*** Begin section ***

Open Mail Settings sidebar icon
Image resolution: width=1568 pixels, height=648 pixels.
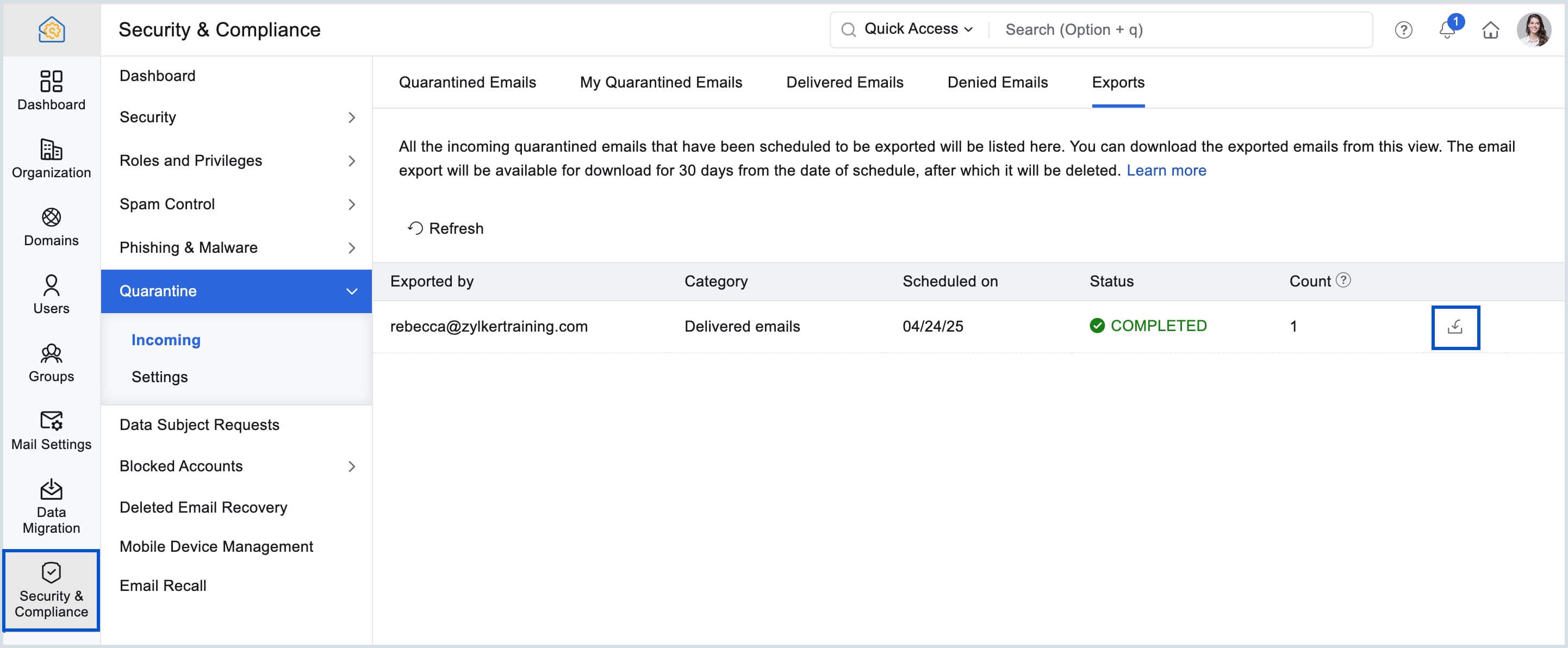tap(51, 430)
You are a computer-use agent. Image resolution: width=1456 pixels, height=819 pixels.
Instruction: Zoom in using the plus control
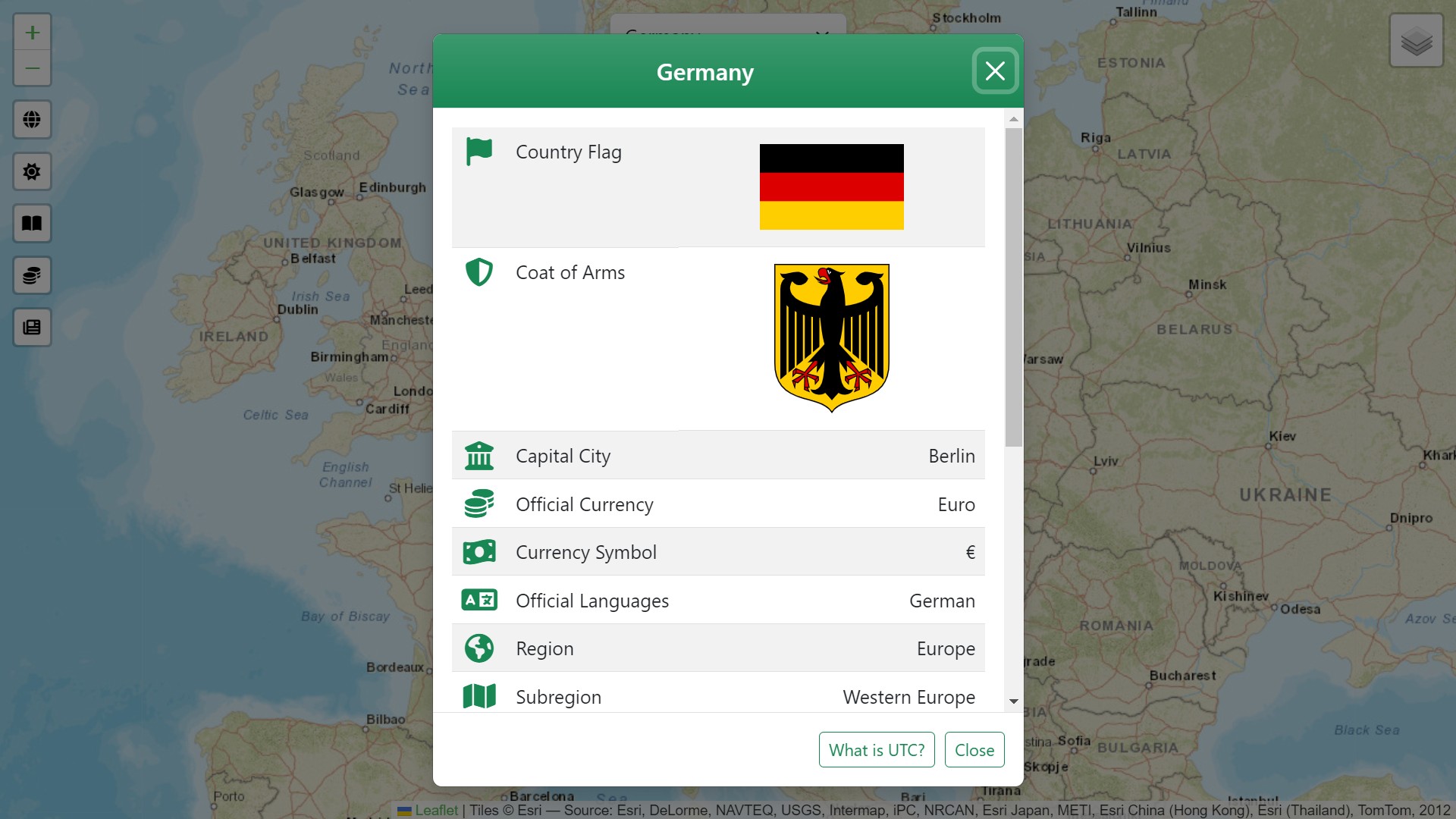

*** End section ***
*** Begin section ***

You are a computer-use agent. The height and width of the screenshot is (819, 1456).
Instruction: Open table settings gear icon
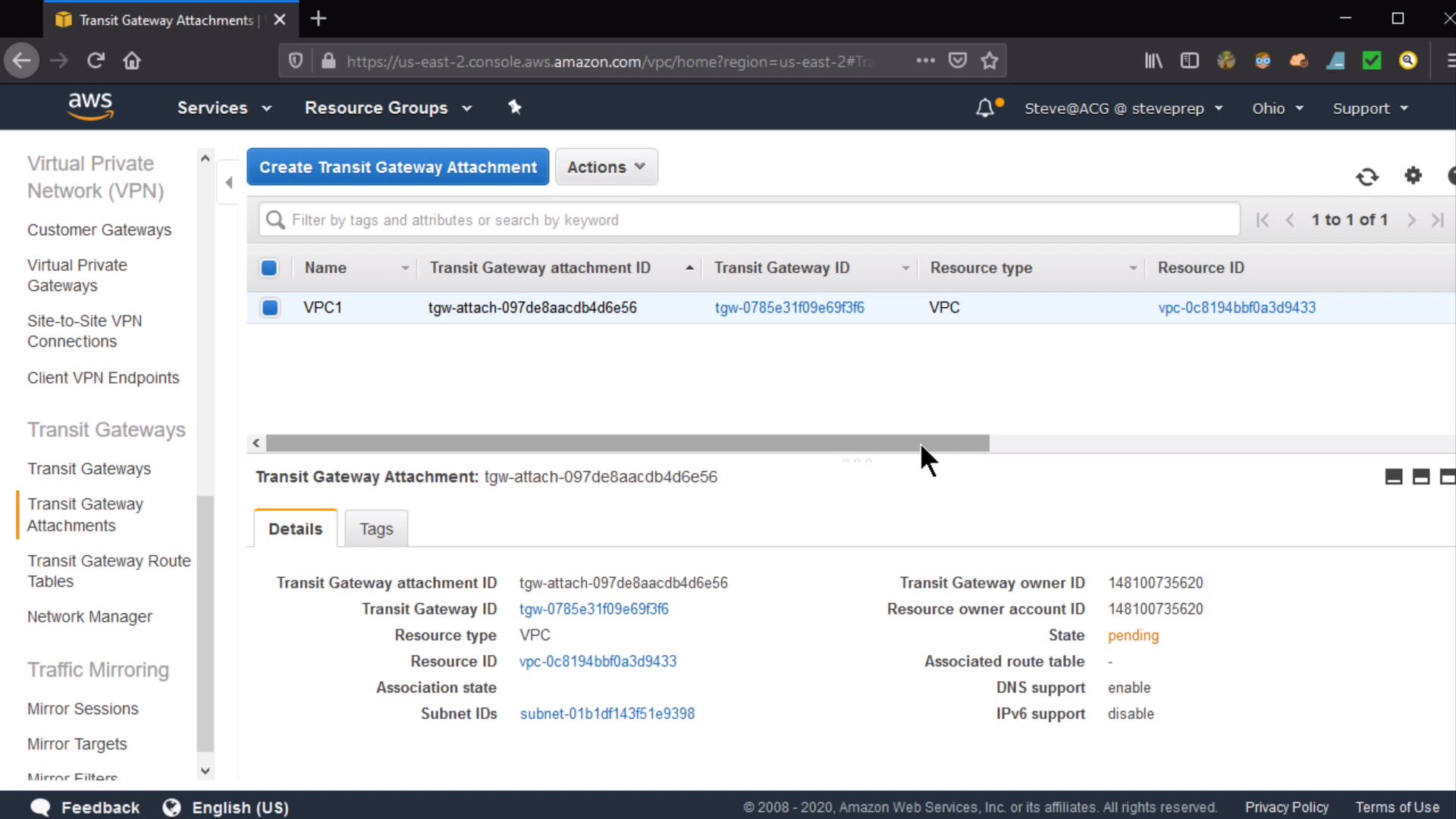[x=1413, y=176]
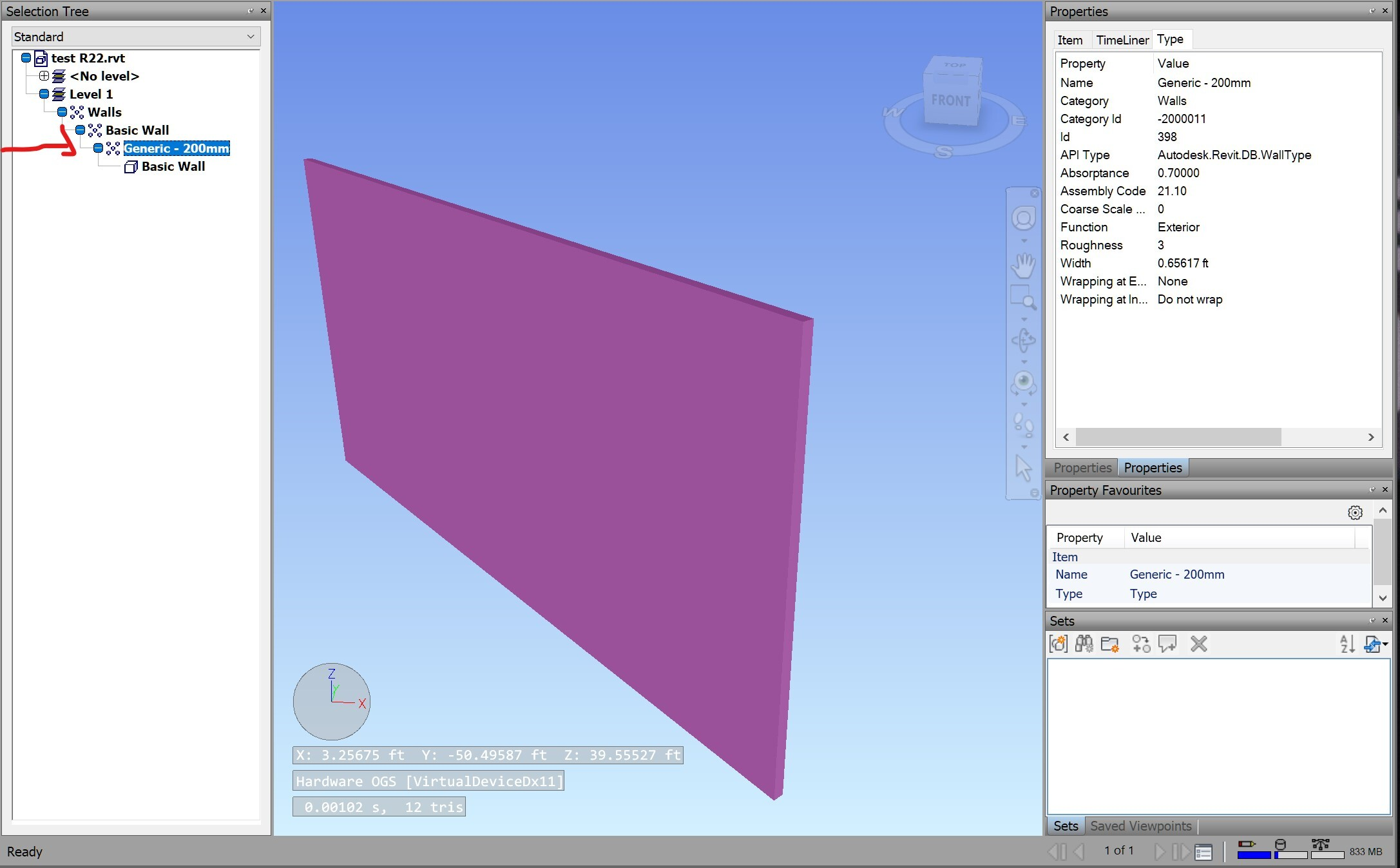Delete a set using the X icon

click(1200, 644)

*** End section ***

Go through the listing above and locate each line that holds the word "agent". Copy those lines.

You are a computer-use agent. Image resolution: width=1456 pixels, height=819 pixels.
You are a computer-use agent. The height and width of the screenshot is (819, 1456).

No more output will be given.